The Wales Co-operative Centre has launched Community Shares Wales to support communities who want to invest in enterprises serving a community purpose.
Funded by the Big Lottery Fund Wales, the project will be delivered by the Wales Co-operative Centre in partnership with the Development Trust Association, the Wales Council for Voluntary Action and the Plunkett Foundation. It will provide support across Wales from October 2016 for three years and will work closely with the Community Shares Unit in England.
“Community Shares Wales aims to address the closures of valued community services across Wales and the difficulty faced by communities in raising money to establish new services and facilities,” said Derek Walker, chief executive at the Wales Co-operative Centre.
“Until now, there has not been the provision available to meet the demand in Wales for expert support in developing community share schemes.

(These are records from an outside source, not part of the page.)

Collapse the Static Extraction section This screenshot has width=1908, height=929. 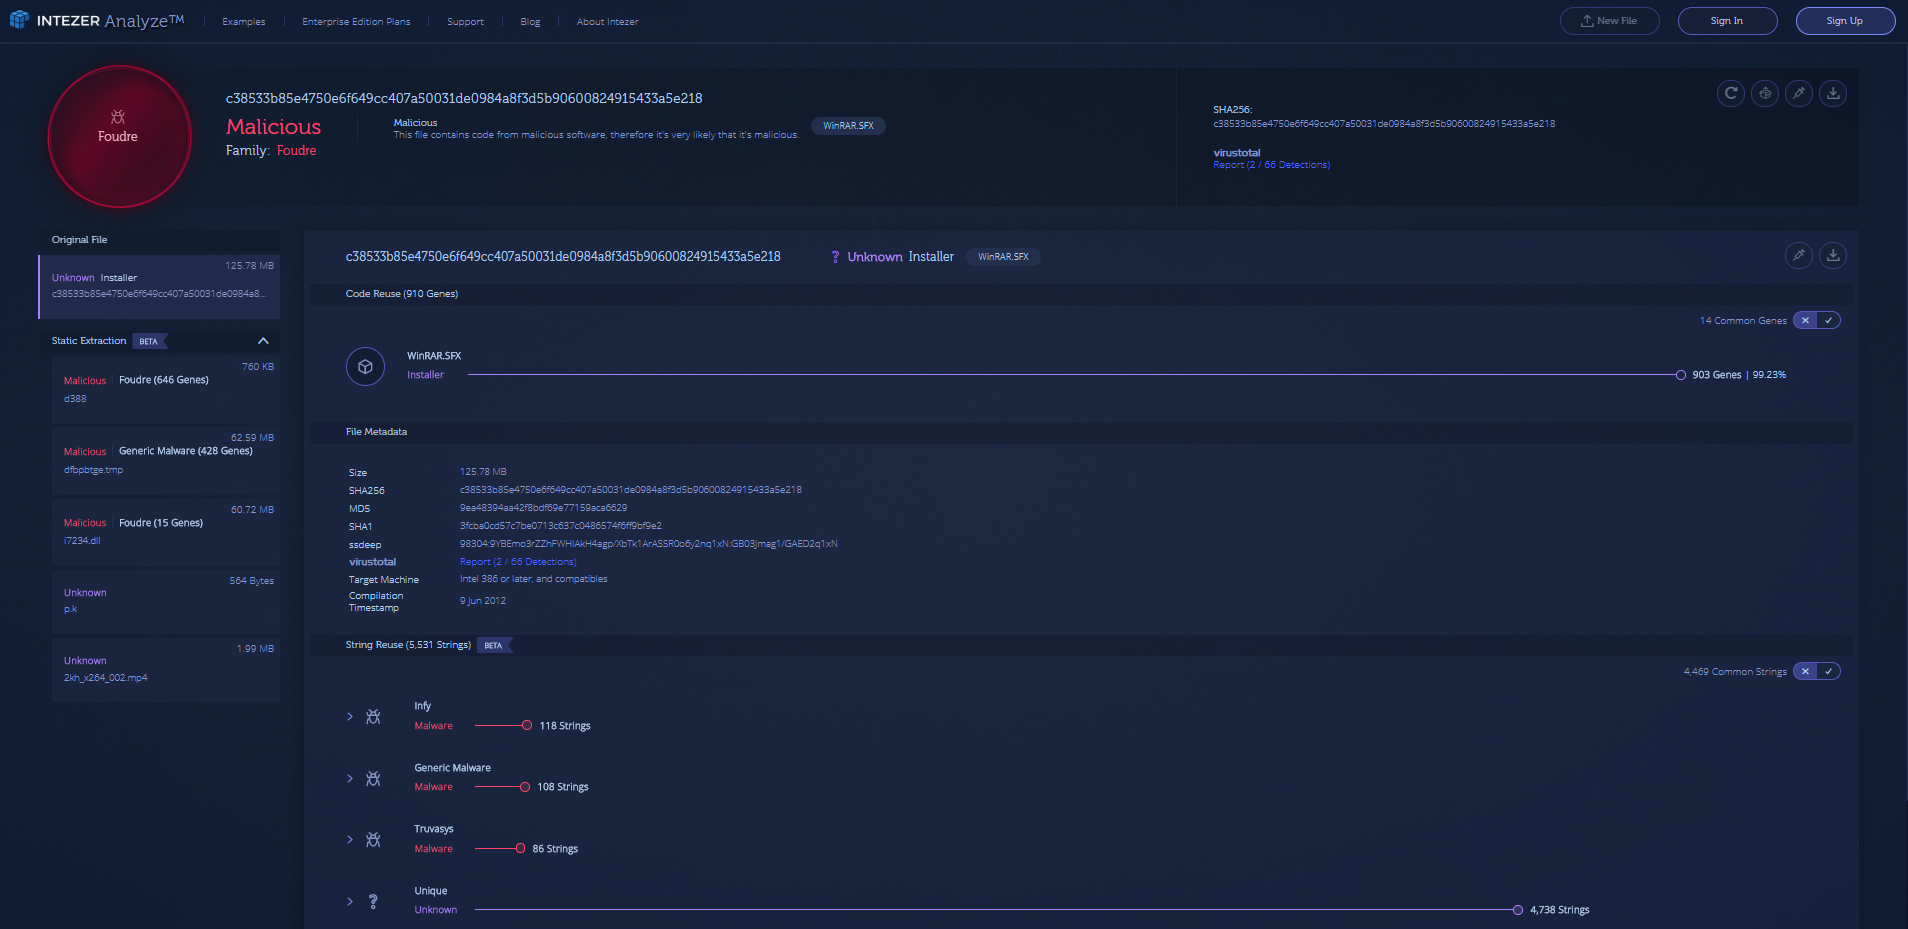(263, 341)
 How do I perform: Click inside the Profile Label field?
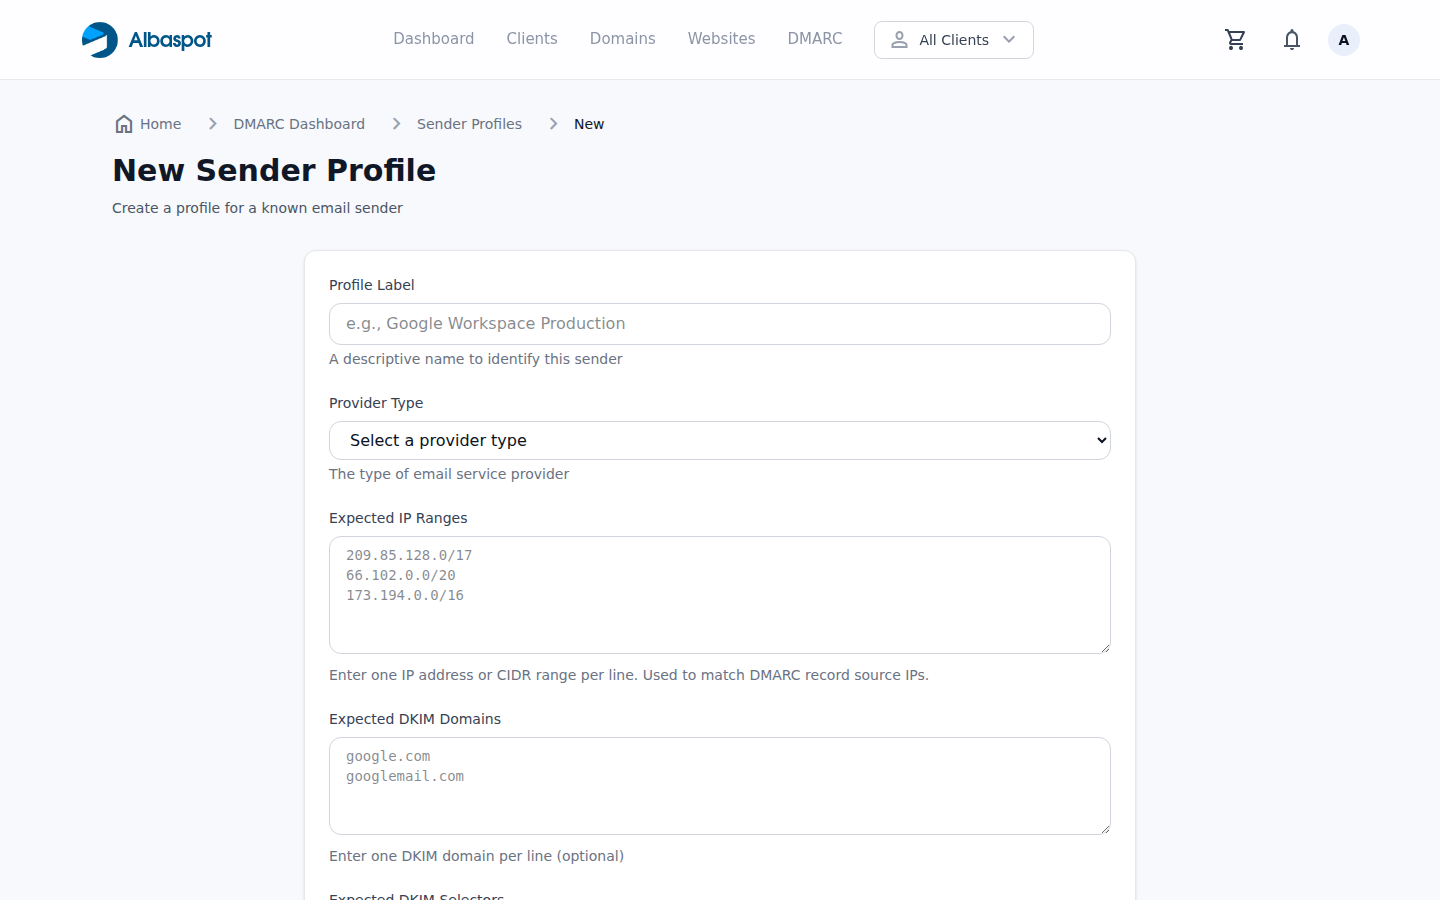pyautogui.click(x=720, y=323)
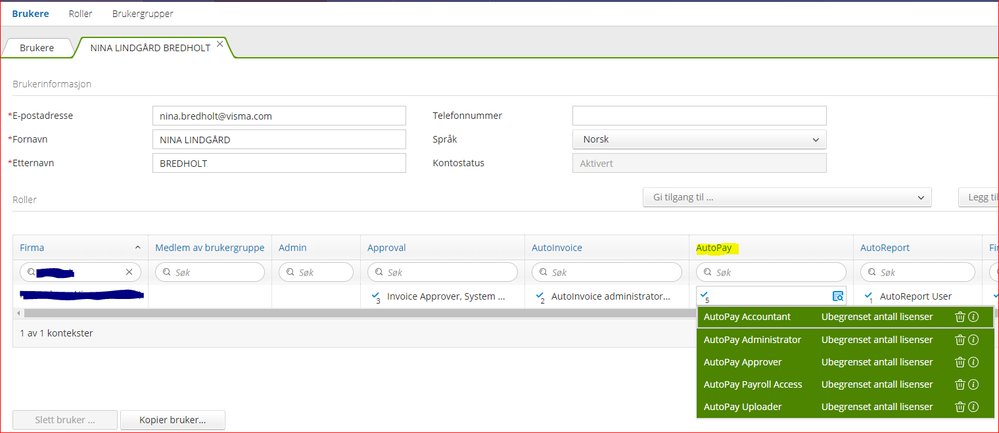Expand the Gi tilgang til dropdown
999x433 pixels.
click(x=787, y=197)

“This unique type of alternative finance ensures that serving the community, rather than the financial interest of investors, remains at the forefront of the organisation’s work, by giving each shareholder one vote in their democratic processes, regardless of the size of their shareholding. All the while giving the organisations greater freedom to use the capital they have raised than traditional, restricted funding would allow.”
Community Shares Wales aims to support 15 organisations over the next three years to develop a community share scheme and develop new or enhanced services across the country. It will deliver a range of activities, including: direct support to communities, the provision of resources, training and skills development, and an online presence for community shares in Wales. By the end of the three years, the project hopes to have seen 4,500 community members invest in their local share offer.
The launch event took place on 21 October at the Riverside Market Garden in the Vale of Glamorgan, which itself raised money through a community share issue to support its work to grow and sell good quality produce in the local area. To date over 150 community shareholders have invested nearly £12,000 between them to help fund farming equipment and polytunnels.
Actor Michael Sheen, a long-time supporter of the co-operative movement in Wales, attended the launch.
“In Wales, we have a sense of a memory of what it is to be a real community, have ownership of your community and influence what happens to it,” he said.
“The miners used to use their pay packet to put towards something that would benefit the community, so it’s in our DNA, our history.
“Social enterprises, co-operatives and community share schemes can be a real engine for change here in Wales. If we can bring ideas to the people, the fantastic ones that exist, then we already have the communities which are ready to work together and make them a reality.”